An html page can be represented as a tree ; the DOM is the specification for this tree.

Javascript implementations are able to work this tree : add/remove/modify nodes. A good documentation about that is the one made by Mozilla : https://developer.mozilla.org/en/dom

Guillaume Lebourgeois
A: 

JavaScript is a programming language.

DOM is an API that describes objects and methods that you can use to manipulate a document.

A number of programming language implement DOM so that you can manipulate XML/HTML/etc documents using said language. JavaScript is one of them.

Using DOM saves every language development team from having to design their own set of objects and methods to manipulate documents, and saves users of those languages from having to learn a new set of objects and methods whenever they switch languages.

David Dorward
A: 

The DOM is not required for Javascript, the DOM is a representation of the HTML page being manipulated that is accessible from Javascript. If you don't want to do anything with the HTML page then you don't need to touch the DOM.

How Javascript works is a much bigger question and beyond the scope of an answer here, suffice it to say that Javascript is an interpreted scripting language based on the standards-based ECMAScript.

Lazarus
A: 

You need to look at sites such as: http://www.w3schools.com/js/default.asp. That should give you enough info.

Any questions after that can be posted back here.

Simon
+3  A: 

While JavaScript is the programming language which will allow you to operate on the DOM objects and to manipulate them programmatically, the DOM will provide you with methods and properties to retrieve, modify, update, and delete parts of the document you are working on. For example, you may retrieve the value of an HTML text input control as a string using the DOM. You could then use the JavaScript "+" operator to concatenate that string with another one in order to make a meaningful sentence. You would then use the DOM "alert()" method to display the string in a dialog to the user. See also the examples below.

If a Web page were a piece of imported Swedish furniture, the DOM would be the illustrations of the parts - the shelves, bolts, Allen wrenches and screwdrivers. It's possible to write instructions on how to put the parts together and use the parts in any number of languages, but you'll only use the ones written in the one you understand. The manual makes it easy to put the furniture together by using written instructions (JavaScript) to reference illustrations of objects (DOM) which represent actual objects (browser's rendering engine). (Thanks to Jonathan for the analogy!)

What's this "language-neutral" hype with the DOM? Why is the DOM language-neutral if the only language ever used to access it is JavaScript? Well, that is not quite correct.
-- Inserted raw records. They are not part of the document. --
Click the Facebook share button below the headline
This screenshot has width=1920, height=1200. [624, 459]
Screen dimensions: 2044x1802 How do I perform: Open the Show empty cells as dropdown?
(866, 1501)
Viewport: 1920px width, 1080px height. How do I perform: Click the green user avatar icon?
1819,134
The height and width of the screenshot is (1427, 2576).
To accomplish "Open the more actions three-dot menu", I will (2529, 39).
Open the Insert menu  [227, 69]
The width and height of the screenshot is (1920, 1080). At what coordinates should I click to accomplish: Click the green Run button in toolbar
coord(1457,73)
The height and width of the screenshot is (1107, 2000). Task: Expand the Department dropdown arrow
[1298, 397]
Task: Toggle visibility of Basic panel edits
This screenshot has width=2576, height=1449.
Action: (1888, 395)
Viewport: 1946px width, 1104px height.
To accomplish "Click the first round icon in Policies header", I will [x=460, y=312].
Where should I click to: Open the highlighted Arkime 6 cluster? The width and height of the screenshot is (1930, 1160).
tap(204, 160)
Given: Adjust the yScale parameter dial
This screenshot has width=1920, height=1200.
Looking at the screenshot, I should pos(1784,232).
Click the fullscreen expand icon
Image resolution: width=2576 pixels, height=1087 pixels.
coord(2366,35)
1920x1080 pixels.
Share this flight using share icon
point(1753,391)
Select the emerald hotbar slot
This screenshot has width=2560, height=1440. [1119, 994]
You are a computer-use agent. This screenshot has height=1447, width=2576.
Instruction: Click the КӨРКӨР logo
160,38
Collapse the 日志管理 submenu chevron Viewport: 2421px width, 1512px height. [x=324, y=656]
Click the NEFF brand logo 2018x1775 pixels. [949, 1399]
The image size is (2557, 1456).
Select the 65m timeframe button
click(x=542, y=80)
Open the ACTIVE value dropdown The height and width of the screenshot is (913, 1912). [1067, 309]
For example, Mozilla uses the DOM internally both in C++ and JavaScript for its user interface. The editor, for instance, uses the DOM extensively in order to insert, modify, and delete the HTML that you are seeing when you compose a page in the Composer module. Other known implementations of the DOM include Perl, Java, ActiveX, Python, and probably others. This is of course only possible thanks to the language-neutrality of the DOM.

More details check HERE and Wiki.

Incognito
A: 

Javascript is a programming language that is classified as object based language. Commonly javascript engines are embedded in browsers and major field of operation is document object model that is representational structure of HTML/XML document loaded in the the browser.

Browser and DOM is not required as dependencies for javascript execution. But they provide a dominant execution environment. Javascript code that is not manipulating DOM needs DOM event model to be triggered at-least.